The framework will impose a reset on ERR_FATAL  typcally (or because
platform policy is to always reset which might be our choice on pwoerpc
with EEH, I'll have to think about it).

> 4) Sinan's patch is going to ignore link states if it finds ERR_FATAL,so 
> that pcihp will not trigger and unplug the devices.

I would suggest checking the prsence detect change latch if it's
supported rather. If not supported, maybe ERR_FATAL is a good fallback.

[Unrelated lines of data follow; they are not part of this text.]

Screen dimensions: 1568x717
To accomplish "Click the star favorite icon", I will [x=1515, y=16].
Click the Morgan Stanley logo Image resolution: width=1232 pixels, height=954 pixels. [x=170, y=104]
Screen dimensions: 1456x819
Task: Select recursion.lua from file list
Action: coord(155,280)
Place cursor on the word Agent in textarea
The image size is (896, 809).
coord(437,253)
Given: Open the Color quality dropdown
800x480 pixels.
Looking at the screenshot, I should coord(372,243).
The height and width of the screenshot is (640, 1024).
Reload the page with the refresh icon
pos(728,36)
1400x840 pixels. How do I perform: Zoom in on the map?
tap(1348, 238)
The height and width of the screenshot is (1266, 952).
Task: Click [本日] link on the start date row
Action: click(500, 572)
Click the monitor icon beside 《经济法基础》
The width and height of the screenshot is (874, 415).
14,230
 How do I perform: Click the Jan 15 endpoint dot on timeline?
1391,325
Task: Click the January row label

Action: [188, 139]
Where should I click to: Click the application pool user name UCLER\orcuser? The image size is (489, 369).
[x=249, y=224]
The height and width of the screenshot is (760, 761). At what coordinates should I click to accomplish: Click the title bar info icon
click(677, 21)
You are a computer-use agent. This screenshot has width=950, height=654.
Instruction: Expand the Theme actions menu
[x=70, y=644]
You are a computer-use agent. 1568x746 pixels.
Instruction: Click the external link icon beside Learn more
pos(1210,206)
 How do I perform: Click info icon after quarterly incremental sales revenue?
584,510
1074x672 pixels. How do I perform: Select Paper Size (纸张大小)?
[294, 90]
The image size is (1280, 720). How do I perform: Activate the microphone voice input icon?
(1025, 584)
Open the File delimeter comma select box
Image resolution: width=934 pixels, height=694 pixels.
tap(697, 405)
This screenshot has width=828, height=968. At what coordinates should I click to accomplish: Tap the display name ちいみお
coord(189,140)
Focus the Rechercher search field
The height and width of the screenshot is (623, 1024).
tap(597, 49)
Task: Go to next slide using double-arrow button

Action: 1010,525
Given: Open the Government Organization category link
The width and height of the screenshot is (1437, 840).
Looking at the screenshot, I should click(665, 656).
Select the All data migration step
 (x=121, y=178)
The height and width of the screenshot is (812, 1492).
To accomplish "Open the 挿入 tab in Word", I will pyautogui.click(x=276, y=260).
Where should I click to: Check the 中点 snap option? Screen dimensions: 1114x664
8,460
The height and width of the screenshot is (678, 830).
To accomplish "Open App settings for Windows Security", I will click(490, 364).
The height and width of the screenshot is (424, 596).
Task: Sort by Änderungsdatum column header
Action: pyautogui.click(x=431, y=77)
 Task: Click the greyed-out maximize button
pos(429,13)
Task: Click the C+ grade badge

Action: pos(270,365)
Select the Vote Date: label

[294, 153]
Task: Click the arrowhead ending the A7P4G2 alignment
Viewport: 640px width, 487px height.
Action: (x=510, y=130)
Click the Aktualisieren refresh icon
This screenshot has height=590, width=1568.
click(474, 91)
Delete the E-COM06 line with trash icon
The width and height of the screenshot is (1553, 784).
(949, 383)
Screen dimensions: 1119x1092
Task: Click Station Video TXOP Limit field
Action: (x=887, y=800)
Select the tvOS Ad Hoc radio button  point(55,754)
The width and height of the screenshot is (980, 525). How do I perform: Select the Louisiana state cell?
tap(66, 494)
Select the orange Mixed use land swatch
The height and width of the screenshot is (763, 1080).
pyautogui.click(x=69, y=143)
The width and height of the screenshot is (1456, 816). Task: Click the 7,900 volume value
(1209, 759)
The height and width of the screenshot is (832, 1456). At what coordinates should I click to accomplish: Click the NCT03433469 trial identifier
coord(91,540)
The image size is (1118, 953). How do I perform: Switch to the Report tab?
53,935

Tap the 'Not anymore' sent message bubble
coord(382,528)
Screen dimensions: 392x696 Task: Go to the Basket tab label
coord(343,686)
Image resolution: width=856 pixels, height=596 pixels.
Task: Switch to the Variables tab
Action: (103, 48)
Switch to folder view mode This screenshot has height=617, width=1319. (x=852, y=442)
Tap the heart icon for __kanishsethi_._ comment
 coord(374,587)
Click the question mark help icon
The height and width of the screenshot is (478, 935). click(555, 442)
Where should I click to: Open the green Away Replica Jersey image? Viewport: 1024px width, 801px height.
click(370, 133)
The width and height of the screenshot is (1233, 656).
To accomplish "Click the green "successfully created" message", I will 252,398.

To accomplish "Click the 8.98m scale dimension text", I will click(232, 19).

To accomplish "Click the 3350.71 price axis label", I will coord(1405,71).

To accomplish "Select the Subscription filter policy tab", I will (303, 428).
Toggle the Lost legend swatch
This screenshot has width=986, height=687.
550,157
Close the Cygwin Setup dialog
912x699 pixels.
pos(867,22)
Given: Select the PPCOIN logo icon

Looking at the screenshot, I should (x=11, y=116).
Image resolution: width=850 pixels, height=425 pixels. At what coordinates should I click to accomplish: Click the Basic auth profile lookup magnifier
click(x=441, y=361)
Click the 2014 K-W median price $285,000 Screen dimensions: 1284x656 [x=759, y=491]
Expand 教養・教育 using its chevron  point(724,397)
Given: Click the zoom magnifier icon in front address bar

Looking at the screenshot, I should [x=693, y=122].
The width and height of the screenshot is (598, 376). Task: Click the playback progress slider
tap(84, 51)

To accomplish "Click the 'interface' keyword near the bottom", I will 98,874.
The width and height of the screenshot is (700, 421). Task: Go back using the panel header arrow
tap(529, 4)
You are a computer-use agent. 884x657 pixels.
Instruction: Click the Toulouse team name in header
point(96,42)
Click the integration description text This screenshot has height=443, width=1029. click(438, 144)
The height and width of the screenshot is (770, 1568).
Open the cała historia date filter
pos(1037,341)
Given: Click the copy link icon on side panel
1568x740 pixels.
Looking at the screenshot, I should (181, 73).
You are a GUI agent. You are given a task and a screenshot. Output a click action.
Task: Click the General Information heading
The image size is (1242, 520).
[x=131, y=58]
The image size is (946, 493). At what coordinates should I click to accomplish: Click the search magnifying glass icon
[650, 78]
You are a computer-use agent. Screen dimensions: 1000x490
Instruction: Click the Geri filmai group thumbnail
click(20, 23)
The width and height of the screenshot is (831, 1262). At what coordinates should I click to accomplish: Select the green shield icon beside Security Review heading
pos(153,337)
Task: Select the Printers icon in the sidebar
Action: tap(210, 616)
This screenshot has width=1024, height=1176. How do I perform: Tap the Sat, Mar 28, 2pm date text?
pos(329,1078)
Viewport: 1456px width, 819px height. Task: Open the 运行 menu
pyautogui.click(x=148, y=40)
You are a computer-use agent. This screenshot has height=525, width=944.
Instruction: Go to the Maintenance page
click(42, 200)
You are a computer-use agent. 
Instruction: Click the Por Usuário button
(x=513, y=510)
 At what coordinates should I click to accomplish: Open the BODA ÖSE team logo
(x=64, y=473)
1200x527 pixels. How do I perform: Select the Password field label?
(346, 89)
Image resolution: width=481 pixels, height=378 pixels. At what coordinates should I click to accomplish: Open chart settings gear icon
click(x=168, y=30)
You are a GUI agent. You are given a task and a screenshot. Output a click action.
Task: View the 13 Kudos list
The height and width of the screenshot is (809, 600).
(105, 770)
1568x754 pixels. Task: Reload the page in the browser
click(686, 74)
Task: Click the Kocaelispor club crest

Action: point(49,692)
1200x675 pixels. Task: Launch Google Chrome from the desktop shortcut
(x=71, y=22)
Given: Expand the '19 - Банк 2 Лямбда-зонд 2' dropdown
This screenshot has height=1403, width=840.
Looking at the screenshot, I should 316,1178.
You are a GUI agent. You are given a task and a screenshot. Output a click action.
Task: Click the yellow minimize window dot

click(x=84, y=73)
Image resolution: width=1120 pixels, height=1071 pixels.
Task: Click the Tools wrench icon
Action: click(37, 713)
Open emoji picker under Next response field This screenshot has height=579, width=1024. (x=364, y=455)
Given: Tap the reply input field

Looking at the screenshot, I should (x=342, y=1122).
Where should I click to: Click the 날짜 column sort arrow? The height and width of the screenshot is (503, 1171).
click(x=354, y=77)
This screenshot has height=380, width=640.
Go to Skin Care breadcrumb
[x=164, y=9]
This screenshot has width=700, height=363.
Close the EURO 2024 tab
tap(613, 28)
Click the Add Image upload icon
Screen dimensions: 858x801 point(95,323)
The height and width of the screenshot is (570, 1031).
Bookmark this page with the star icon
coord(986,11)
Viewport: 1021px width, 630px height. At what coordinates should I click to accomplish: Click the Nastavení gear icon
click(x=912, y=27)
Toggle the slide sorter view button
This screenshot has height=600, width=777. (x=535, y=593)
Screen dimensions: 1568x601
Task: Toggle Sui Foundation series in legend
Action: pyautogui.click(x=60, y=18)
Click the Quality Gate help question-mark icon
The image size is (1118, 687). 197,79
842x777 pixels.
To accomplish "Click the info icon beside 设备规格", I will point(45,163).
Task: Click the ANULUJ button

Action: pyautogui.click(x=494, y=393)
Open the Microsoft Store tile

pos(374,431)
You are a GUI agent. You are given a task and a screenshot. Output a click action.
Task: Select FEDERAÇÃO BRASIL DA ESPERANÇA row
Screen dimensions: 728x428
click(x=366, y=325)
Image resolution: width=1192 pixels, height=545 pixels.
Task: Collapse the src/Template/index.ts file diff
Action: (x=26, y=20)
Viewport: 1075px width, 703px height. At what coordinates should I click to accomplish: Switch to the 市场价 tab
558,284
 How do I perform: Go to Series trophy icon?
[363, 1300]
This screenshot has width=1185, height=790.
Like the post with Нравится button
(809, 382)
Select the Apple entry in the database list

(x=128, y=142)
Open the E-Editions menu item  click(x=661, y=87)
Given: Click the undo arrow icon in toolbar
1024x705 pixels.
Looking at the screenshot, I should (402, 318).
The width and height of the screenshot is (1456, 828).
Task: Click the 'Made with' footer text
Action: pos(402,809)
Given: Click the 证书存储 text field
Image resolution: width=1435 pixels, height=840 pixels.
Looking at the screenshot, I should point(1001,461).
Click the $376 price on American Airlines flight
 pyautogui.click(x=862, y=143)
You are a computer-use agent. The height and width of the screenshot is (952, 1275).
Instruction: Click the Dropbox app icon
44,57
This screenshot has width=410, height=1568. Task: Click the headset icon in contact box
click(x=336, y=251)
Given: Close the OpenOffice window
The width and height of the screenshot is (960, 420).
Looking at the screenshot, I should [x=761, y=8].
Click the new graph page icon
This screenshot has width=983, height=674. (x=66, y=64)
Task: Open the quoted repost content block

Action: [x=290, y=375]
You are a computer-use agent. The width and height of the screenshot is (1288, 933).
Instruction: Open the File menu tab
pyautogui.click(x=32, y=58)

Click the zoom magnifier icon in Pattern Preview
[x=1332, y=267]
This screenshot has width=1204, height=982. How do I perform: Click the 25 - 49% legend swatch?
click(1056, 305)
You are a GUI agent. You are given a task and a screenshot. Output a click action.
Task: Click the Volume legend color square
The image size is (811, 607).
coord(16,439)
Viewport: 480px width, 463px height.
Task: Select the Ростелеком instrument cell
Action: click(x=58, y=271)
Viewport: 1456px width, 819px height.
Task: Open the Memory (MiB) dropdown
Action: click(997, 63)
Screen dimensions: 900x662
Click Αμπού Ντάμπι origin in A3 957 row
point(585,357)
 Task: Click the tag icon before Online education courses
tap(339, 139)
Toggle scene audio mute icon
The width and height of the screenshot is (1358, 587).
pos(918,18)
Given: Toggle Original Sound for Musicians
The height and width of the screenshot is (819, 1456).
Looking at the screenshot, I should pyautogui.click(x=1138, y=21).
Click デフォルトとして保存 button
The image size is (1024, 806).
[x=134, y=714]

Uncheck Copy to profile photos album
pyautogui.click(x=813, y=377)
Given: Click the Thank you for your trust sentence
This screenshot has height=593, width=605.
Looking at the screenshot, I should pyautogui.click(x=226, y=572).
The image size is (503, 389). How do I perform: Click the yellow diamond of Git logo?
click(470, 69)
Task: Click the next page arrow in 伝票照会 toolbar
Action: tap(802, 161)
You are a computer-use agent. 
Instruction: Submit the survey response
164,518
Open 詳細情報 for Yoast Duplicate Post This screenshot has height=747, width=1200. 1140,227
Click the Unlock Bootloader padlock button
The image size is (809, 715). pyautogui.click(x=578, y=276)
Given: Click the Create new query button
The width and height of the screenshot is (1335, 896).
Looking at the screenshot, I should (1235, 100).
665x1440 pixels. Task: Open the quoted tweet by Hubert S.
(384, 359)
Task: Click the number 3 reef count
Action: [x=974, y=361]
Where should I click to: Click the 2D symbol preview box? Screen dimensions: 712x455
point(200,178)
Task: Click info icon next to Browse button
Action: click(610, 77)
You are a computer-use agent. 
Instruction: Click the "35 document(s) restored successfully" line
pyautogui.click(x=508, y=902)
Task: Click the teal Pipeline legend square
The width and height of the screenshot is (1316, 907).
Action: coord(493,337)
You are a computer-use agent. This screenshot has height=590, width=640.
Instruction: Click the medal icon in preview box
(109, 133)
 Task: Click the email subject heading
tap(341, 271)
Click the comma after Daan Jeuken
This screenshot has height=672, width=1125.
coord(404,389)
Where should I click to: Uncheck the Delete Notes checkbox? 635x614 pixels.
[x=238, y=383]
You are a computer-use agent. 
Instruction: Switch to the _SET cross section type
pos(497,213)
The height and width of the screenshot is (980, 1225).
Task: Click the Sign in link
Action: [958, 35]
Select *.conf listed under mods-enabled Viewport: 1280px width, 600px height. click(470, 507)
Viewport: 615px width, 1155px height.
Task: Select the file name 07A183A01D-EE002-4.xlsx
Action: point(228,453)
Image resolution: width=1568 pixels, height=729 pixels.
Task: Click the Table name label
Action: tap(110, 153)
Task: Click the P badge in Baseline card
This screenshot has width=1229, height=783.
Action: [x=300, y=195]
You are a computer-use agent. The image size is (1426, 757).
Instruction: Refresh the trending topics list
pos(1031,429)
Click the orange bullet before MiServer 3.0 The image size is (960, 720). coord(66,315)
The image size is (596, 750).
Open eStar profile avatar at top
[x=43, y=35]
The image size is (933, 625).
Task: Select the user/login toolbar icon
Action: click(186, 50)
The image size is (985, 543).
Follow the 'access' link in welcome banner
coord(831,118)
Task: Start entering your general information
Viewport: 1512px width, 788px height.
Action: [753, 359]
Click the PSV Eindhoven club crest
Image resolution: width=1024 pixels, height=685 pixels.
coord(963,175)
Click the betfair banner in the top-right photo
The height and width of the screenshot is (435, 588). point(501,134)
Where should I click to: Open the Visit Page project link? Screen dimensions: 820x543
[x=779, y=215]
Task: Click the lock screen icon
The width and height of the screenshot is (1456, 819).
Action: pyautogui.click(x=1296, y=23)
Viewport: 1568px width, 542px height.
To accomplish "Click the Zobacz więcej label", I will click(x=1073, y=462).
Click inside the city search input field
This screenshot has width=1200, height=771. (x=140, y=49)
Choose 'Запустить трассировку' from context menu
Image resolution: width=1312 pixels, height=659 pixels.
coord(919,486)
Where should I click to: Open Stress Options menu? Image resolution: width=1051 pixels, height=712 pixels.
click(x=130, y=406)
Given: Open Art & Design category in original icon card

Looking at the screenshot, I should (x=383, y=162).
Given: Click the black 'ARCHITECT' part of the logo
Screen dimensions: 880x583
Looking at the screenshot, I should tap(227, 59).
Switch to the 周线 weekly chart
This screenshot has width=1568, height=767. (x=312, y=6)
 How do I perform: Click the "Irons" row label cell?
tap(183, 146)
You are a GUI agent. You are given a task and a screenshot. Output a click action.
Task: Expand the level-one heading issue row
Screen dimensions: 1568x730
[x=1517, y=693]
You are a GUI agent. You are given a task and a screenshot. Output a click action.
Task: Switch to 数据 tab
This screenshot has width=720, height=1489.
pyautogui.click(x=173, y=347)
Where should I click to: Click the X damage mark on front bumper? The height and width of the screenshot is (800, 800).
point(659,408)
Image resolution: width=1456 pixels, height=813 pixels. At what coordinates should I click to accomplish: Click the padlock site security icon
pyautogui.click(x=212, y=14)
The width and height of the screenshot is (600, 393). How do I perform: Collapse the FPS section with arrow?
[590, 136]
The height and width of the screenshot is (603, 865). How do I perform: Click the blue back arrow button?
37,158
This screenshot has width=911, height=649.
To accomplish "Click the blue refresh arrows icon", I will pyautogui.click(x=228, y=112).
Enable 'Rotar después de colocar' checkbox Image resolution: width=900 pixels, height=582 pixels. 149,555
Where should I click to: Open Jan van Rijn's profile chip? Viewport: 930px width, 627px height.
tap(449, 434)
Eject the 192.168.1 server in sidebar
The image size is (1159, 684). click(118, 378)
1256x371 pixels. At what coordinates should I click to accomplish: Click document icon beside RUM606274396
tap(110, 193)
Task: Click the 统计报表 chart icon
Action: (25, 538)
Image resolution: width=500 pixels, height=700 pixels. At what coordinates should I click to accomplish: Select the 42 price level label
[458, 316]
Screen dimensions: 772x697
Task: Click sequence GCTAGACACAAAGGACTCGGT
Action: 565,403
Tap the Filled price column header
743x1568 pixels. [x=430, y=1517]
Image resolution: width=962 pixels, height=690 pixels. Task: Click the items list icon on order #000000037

> 5) pcie_do_nonfatal_recovery; we sould actually reset the link e.g. SBR 
> if driver requests the reset of link.  (there is already TDO note 
> anyway).
>     if (status == PCI_ERS_RESULT_NEED_RESET) {
> 		/*
> 		 * TODO: Should call platform-specific
> 		 * functions to reset slot before calling
> 		 * drivers' slot_reset callbacks?
> 		 */
> 		status = broadcast_error_message(dev,
> 				state,
> 				"slot_reset",
> 				report_slot_reset);
> 	}
> 

Yes.

> Let me know how this sounds, if we all agree on behavior I can go ahead 
> with the changes.

> ps: although I need input on point-1.

Ideally we would like to look at making EEH use the generic framework
as well, though because of subtle differences on how our HW freezes
stuff etc... we might have to add a few quirks to it.

Cheers,
Ben.

> Regards,
> Oza.
> 
> > > > 
> > > > > 
> > > > > Regards,
> > > > > Oza.
> > > > > 
> > > > > >  - Figure out what hooks might be needed to be able to plumb EEH into
> > > > > > it, possibly removing a bunch of crap in arch/powerpc (yay !)
> > > > > > 
> > > > > > I don't think having a webex will be that practical with the timezones
> > > > > > involved. I'm trying to get approval to go to Plumbers in which case we
> > > > > > could setup a BOF but I have no guarantee at this point that I can make
> > > > > > it happen.
> > > > > > 
> > > > > > So let's try using email as much possible for now.
> > > > > > 
> > > > > > Cheers,
> > > > > > Ben.